Die vielen Dankesworte, die gesprochen werden, nimmt Stein ruhig zur Kenntnis. „Sie brauchen mir nicht zu danken. Vielmehr bedanke ich mich, dass Sie mich eingeladen haben“, sagt er in die Runde, nippt am Kaffee und am Glas Wasser.

Gastfreundschaft ist ihm sehr wichtig. Gleich mehrfach wird er an diesem Vormittag eine Einladung nach Israel aussprechen. „Wer mich besuchen möchte, darf mich kontaktieren und ist dann mein Gast. Ich habe ein schönes Haus, und Kost und Logis sind frei. Ein prima Fremdenführer bin ich übrigens auch – ich kenne mich sehr gut aus in Israel“, schmunzelt Stein.

Wer dem Gespräch als Zuhörer folgt, neigt dazu, sich zu entspannen. Obwohl es keine erbaulichen Dinge sind, die Stein aus seiner Jugend berichtet. Aber die Art, wie er erzählt, wie an entscheidenden Stellen ein feiner Humor, gepaart mit Optimismus, durchbricht, zwingt fast zum Schmunzeln. „Ich hab halt eine große Gosch“, sagt Stein. Und auf die mehr rhetorische Frage hin, ob er denn nach 78 Jahren noch Alemannisch könne, kommt geschwind ein „Besser wie manche, die hier leben“ aus seinem Mund. Die Stimmung am Tisch im Grenzacher Rathaus bleibt gelöst und locker.

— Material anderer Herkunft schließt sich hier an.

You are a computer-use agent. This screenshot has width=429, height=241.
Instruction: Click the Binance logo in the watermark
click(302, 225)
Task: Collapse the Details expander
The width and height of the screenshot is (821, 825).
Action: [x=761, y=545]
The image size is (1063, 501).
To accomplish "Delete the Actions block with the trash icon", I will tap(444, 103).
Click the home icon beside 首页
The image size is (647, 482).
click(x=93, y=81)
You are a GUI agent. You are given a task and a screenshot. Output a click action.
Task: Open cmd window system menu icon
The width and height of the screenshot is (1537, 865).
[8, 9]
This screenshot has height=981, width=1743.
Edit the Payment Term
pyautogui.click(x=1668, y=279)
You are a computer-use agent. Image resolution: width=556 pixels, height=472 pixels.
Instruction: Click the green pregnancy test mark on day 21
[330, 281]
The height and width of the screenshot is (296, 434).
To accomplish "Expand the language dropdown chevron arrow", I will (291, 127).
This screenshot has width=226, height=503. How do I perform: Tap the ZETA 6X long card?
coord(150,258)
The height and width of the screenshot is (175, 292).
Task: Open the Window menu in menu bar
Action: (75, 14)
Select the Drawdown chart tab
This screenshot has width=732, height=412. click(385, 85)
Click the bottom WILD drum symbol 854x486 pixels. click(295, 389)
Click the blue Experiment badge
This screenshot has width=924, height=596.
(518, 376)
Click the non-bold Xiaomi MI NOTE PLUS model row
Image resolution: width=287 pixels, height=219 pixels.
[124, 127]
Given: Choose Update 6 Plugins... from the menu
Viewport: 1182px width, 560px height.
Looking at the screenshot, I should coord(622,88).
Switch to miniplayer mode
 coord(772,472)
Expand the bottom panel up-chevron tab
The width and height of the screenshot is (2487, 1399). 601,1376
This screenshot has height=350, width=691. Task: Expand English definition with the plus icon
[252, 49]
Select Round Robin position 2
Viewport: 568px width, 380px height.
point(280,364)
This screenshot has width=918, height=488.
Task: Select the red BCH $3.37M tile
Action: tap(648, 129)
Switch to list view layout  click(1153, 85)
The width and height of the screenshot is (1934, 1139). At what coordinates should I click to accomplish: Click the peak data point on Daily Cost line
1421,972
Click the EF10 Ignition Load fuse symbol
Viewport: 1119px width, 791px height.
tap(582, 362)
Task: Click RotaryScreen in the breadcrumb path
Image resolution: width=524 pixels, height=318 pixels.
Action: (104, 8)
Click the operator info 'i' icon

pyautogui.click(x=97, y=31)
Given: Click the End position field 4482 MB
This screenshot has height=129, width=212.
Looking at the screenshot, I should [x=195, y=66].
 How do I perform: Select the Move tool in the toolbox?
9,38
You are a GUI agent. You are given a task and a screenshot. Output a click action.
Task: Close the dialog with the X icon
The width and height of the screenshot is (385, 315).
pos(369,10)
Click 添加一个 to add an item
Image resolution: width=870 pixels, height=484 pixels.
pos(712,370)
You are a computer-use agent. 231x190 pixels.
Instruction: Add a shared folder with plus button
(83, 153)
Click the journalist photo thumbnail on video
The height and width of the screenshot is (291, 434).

Wie war es denn für den jungen Fußballer damals in den mittleren 30er Jahren? Günther Stein muss nicht lange nachdenken. Ehe er aufgrund seiner „Rassenzugehörigkeit“ anno 1936 das Lörracher Gymnasium verlassen musste, spielte er begeistert in der Schulmannschaft mit. „Einmal haben wir gegen die Gewerbeschule gespielt. Als dann hinterher herauskam, dass ein Jude – also ich – mitgespielt hatte, musste das Spiel wiederholt werden – aber dann haben sie verloren“, erinnert sich Stein verschmitzt.

Er möchte lieber nach vorne blicken, „denn man kann die Vergangenheit nicht ändern, sondern nur aus ihr lernen. Reden wir doch über die Zukunft“.